EU/3/05/264 - orphan designation for treatment of 5q spinal muscular atrophy

5q spinal muscular atrophy (SMA) is an inherited disease. The abnormal gene is located on a portion of chromosome number 5 called “the q arm” (hence the name “5q”) and the disease occurs if both parents pass an abnormal version of this gene onto their offspring (this type of disease transmission is called “autosomal recessive transmission”). Due to this genetic defect, a molecule called “spinal motor neuron” (SMN) protein is lacking. Normally, SMN protein is essential to the normal functioning and survival of motor neurons (the cells of the nervous system which allow the body to move) and without this protein these neurons may deteriorate and eventually die, resulting in muscle weakness. In 5q SMAs muscle weakness is found most often at the level of proximal muscles (the muscles closest to the trunk), but in the most severe cases respiratory muscles can be affected too leading to increased risk of pneumonia and breathing problems. The disease is life-threatening and chronically debilitating.

No satisfactory methods exist that were authorised at the time of application. Several treatment methods consisting of medicines or non-medicinal approaches have been tried or are currently under investigation.

According to the information provided by the sponsor, 5q spinal muscular atrophy was affecting about 12,000 persons in European Union.

*Disclaimer: For the purpose of the designation, the number of patients affected by the condition is estimated and assessed based on data from the European Union (EU 25), Norway, Iceland and Lichtenstein. This represents a population of 459,700,000 (Eurostat 2004). This estimate is based on available information and calculations presented by the sponsor at the time of the application.

Cholest-4-en-3-one, oxime is a substance that derives from cholesterol and is supposed to protect the motor neurons either by stimulating their repair and delaying their death. The exact mechanism of action is not known; effects on cellular structures called “mitochondria” may be involved.

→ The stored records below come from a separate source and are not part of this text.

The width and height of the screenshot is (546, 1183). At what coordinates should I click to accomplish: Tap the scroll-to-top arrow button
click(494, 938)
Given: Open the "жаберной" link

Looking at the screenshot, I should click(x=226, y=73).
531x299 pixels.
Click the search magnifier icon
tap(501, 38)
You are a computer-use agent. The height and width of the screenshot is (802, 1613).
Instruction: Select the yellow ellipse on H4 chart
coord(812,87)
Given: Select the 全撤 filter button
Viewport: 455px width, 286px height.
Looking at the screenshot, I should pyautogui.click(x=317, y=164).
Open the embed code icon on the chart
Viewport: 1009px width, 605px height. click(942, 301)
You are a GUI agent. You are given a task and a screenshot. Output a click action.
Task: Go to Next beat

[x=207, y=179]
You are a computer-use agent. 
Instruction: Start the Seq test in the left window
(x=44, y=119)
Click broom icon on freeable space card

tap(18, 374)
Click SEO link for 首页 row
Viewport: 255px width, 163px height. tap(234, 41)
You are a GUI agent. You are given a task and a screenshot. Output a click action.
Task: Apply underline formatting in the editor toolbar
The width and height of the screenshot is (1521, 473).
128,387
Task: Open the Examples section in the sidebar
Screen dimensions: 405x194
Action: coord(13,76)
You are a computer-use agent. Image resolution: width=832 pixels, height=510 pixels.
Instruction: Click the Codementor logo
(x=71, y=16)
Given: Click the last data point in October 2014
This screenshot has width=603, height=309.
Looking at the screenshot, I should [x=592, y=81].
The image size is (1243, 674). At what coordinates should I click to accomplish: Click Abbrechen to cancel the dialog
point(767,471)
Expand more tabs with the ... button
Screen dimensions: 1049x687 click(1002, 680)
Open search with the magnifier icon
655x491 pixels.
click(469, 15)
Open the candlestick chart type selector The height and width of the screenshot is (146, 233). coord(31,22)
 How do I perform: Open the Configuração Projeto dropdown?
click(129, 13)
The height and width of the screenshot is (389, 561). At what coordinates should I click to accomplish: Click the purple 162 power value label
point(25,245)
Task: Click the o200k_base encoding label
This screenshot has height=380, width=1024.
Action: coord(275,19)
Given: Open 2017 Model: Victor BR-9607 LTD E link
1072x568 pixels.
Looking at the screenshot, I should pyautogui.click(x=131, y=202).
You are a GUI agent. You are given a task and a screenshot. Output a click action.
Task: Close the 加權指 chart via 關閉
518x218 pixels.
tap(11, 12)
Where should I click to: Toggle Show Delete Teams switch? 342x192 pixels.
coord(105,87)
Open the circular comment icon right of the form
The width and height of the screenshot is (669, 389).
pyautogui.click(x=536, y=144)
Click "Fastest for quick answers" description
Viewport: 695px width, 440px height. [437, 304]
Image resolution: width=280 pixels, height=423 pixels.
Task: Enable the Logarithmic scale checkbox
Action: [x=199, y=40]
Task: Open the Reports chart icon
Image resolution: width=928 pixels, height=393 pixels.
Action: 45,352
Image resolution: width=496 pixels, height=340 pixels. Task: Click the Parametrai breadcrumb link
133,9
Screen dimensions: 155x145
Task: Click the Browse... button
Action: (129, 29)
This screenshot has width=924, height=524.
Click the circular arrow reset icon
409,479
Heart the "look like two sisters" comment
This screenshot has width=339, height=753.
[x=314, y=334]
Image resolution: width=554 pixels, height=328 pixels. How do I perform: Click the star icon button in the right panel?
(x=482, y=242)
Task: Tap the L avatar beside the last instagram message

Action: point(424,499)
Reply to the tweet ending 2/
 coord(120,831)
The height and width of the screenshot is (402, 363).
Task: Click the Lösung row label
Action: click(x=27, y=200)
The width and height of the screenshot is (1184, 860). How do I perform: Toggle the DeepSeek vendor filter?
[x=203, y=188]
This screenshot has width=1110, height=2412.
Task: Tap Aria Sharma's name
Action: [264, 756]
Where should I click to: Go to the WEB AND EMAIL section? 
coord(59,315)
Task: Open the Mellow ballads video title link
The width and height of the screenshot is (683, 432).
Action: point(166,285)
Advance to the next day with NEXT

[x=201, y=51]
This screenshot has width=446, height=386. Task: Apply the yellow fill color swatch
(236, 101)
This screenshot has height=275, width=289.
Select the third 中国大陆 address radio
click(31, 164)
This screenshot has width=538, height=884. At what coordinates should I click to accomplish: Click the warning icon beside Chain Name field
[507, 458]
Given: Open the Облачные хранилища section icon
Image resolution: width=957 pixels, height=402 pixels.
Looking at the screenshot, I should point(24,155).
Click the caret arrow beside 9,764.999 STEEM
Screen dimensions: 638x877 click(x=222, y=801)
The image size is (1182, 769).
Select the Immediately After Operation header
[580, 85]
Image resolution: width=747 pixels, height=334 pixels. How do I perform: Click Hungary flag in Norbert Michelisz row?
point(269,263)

The effects of cholest-4-en-3-one, oxime were evaluated in experimental models. At the time of submission of the application for orphan designation, no clinical trials in patients with 5q spinal muscular atrophy were initiated. Cholest-4-en-3-one, oxime was not marketed anywhere worldwide for 5q spinal muscular atrophy or designated as orphan medicinal product elsewhere for this condition, at the time of submission.

According to Regulation (EC) No 141/2000 of 16 December 1999, the Committee for Orphan Medicinal Products (COMP) adopted on 3 February 2005 a positive opinion recommending the grant of the above-mentioned designation.

• the seriousness of the condition,
• the existence or not of alternative methods of diagnosis, prevention or treatment and
• either the rarity of the condition (considered to affect not more than five in ten thousand persons in the Community) or the insufficient return of development investments.

Designated orphan medicinal products are still investigational products which were considered for designation on the basis of potential activity. An orphan designation is not a marketing authorisation. As a consequence, demonstration of the quality, safety and efficacy will be necessary before this product can be granted a marketing authorisation.